Daftbag1 Sat 06-Aug-22 17:21:01

We can all point to the 'poor' who have iPhones, have their nails done and place orders with deliveroo, but equally far more 'poor', people struggle day in day out, 'robbing Peter to pay Paul'.

Most people nowadays have smart phones, indeed in many cases you need a smart phone to access basic services, many people access a phone like this by signing up to a contract.

Few young women in receipt of benefits spend money having a manicure but many get together with friends and have an evening ' doing their nails', is that so wrong?

And as for deliveroo, I haven't the foggiest what this is!

But I do think that youngsters do have a hard time. They are treated like 2nd class citizens. They are often never taught to budget, or to cook,they are criticised without being taught to manage.

For a while there was a real struggle with families needing to make the eat or heat decision. This has largely ended. Instead, it's become Neither heating or eating. Whilst there have been numbers of efforts to provide additional funding for the many who are struggling, fuel companies are posting massive increases to their profits AND their prices!

M0nica Sat 06-Aug-22 17:27:41

katy1950 Obesity is often the result of obesity. It is not the result of people spending lots of money on food and eating constantly.
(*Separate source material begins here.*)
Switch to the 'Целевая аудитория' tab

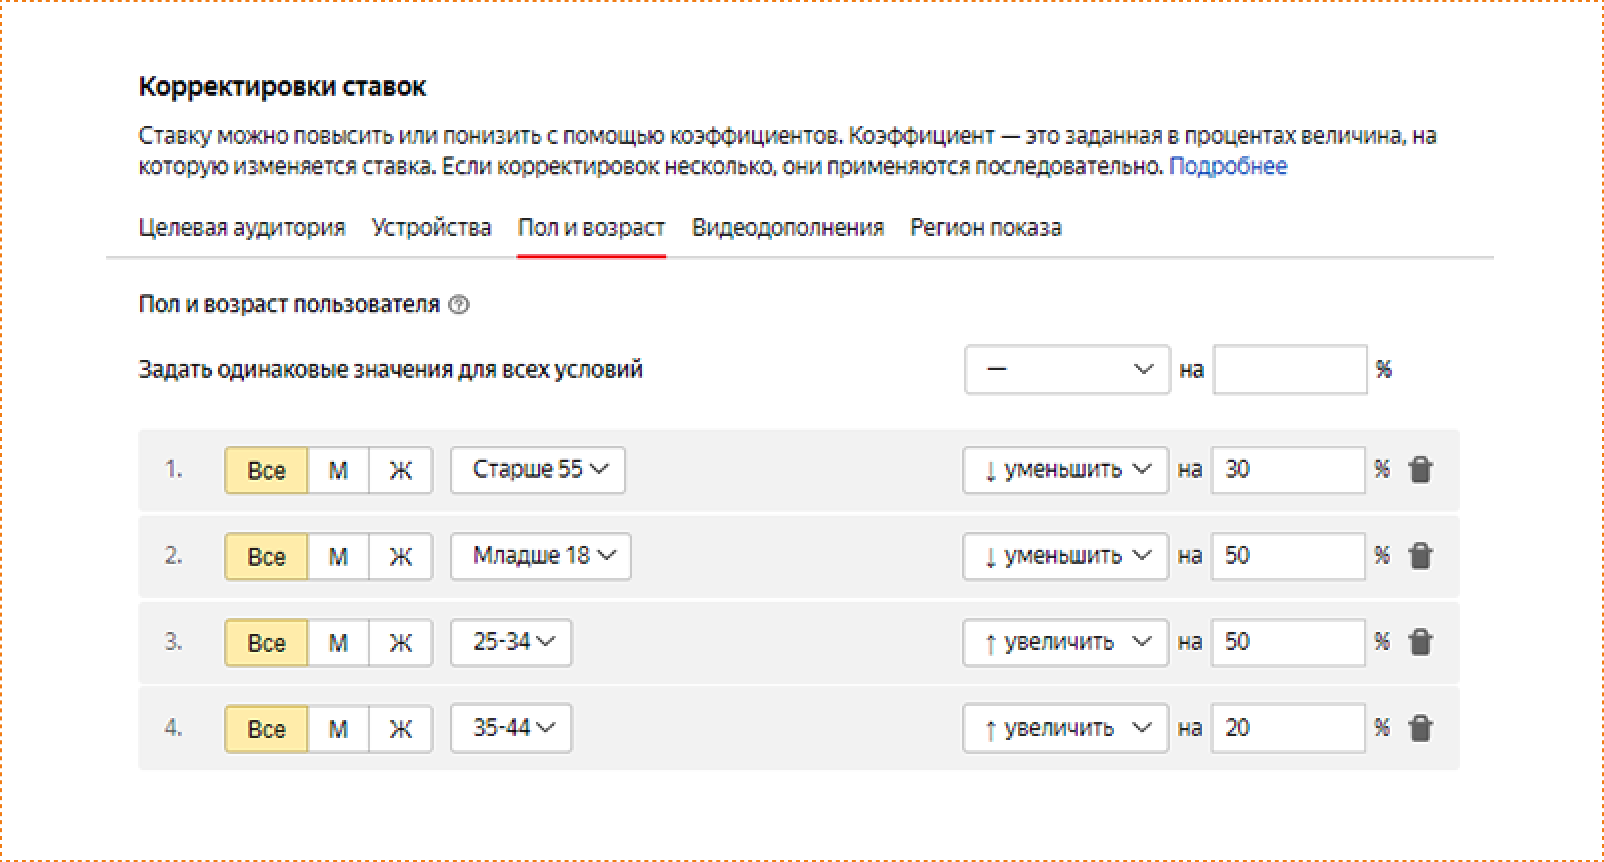point(241,228)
It is the result of people with minimal incomes and often in supermarket deserts, living on cheap takeaways, full of fat and carbohydrates. Buying cheap processed foods, UPFs (Ultra Processed Foods) like white bread, cakes, biscuits, pasta cheap sauces and tinned food.

When I was about 5, in the late 1940s, we moved house to an area where we lived in a relatively affluent area, with just a major road betweenus and a poor area. One of the things I noticed, compared with where we had previously lived was the number of fat women there were about. I must have asked about this because I was told that it was the result of not having much money. When money was short any good food went to the men in the family, then children and the women liveed on suga sandwiches, white processed bread, margarine and sugar. Filling but not nutritious and full of empty calories.

As I said obesity is the result of poverty, not proof that people are not poor.

M0nica Sat 06-Aug-22 17:28:34

Correction: first sentence: Obesity is often the result of poverty

Chocolatelovinggran Sat 06-Aug-22 17:32:04

When I was a young single parent with a full time job, I couldn't imagine finding time to plant and harvest vegetables. The garden was bottom of my to-do list. For many years, it resembled that of Polly Garter from Under Milk Wood, featuring " washing and babies".

GreyKnitter Sat 06-Aug-22 17:32:46

We live in what we think of as an area with little poverty. During covid a local food bank was opened and as our eating out and social events weren’t happening we made a weekly donations of items to the food bank which we ordered along with our weekly in-line shop. Now everywhere is open and normal life supposedly resumed the food bank assure us that the need is even greater - especially with the increase in petrol prices and electricity etc. We are lucky as we both have work pensions and state pensions and can afford to help out others who are struggling. We feel it is the right thing to do - I guess others might disagree.

Maggiemaybe Sat 06-Aug-22 17:47:38

Times have changed so much, but the poor still suffer. Smartphones are indeed a necessity, as is access to the internet, yet another thing that the poorest will struggle to afford or find, as libraries offering free access close. We’ve had both our libraries within walking distance shut down in the last three years, yet people are expected to claim benefits and apply for jobs online. It must be so stressful.